» Aim of the exercise:
Wherever the line that contains "How do I perform: Open" falls, repeat it and the lines after it exactly until the records end, without any pictures.

####################

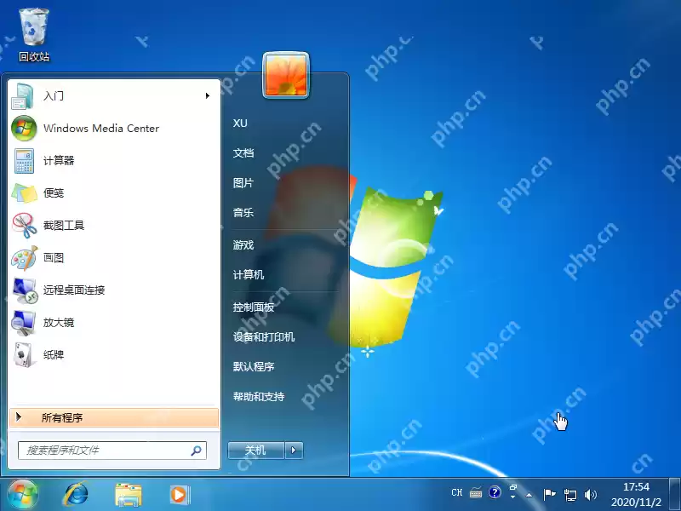The image size is (681, 511).
Task: Launch Remote Desktop Connection (远程桌面连接)
Action: coord(77,290)
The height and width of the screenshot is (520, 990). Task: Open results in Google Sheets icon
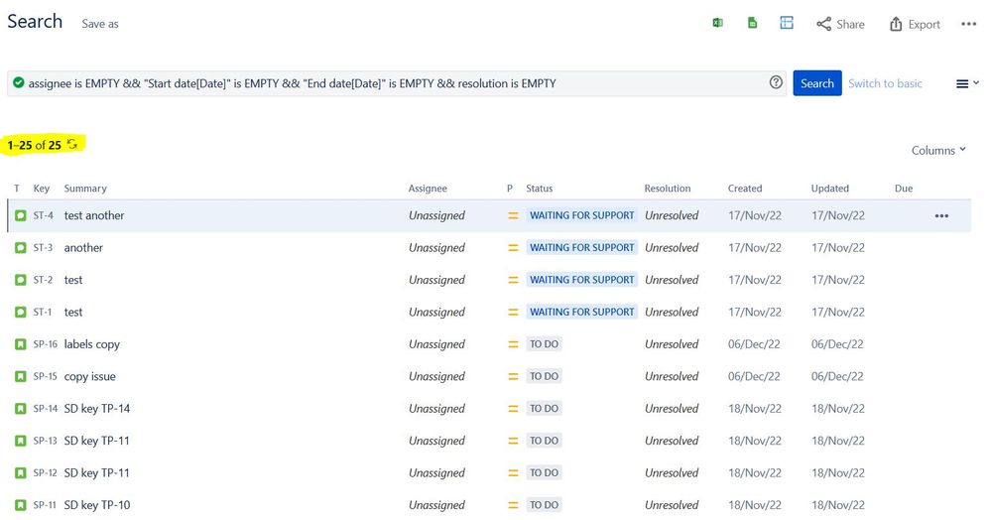pyautogui.click(x=752, y=24)
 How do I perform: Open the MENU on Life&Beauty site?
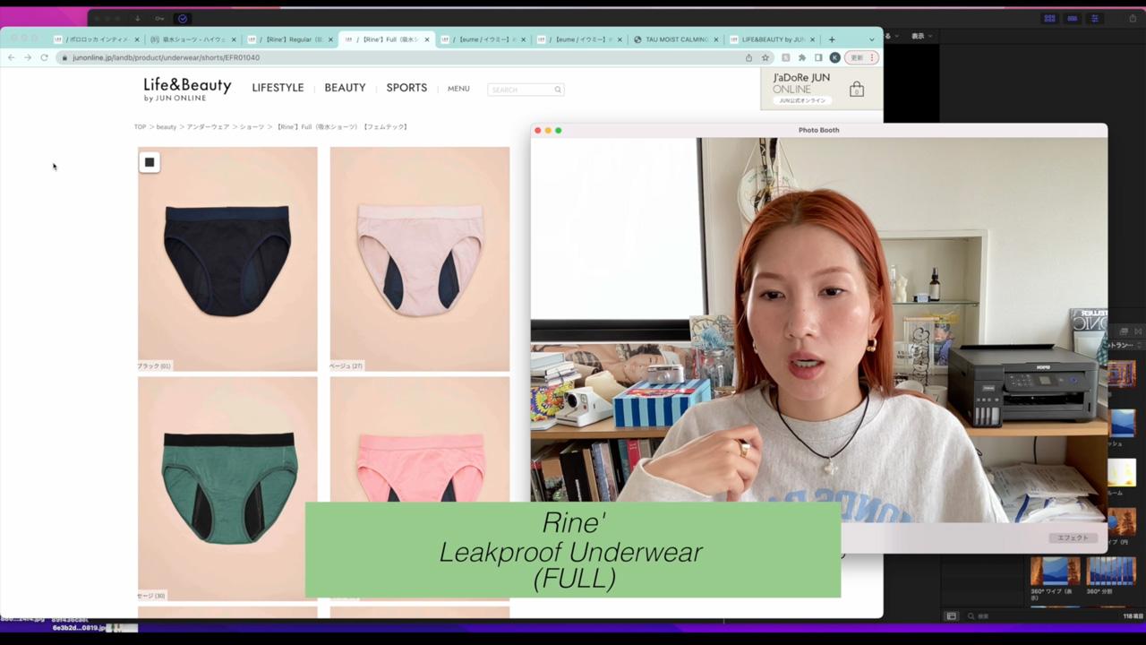tap(458, 89)
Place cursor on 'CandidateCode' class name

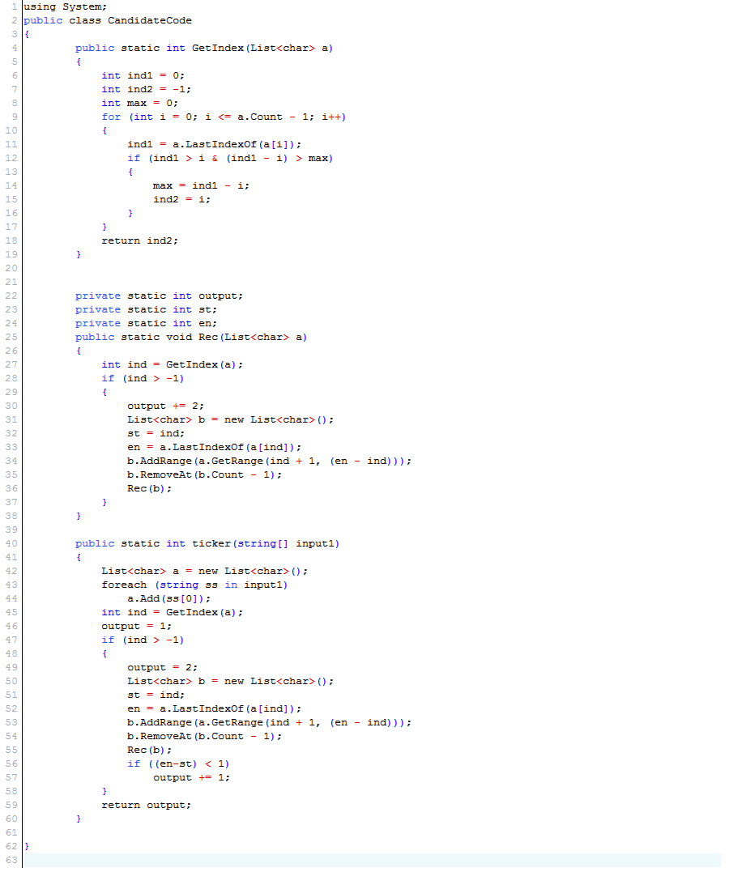tap(150, 20)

####################

» Response:
 How do I perform: Open the MENU on Life&Beauty site?
tap(458, 89)
Place cursor on 'CandidateCode' class name

tap(150, 20)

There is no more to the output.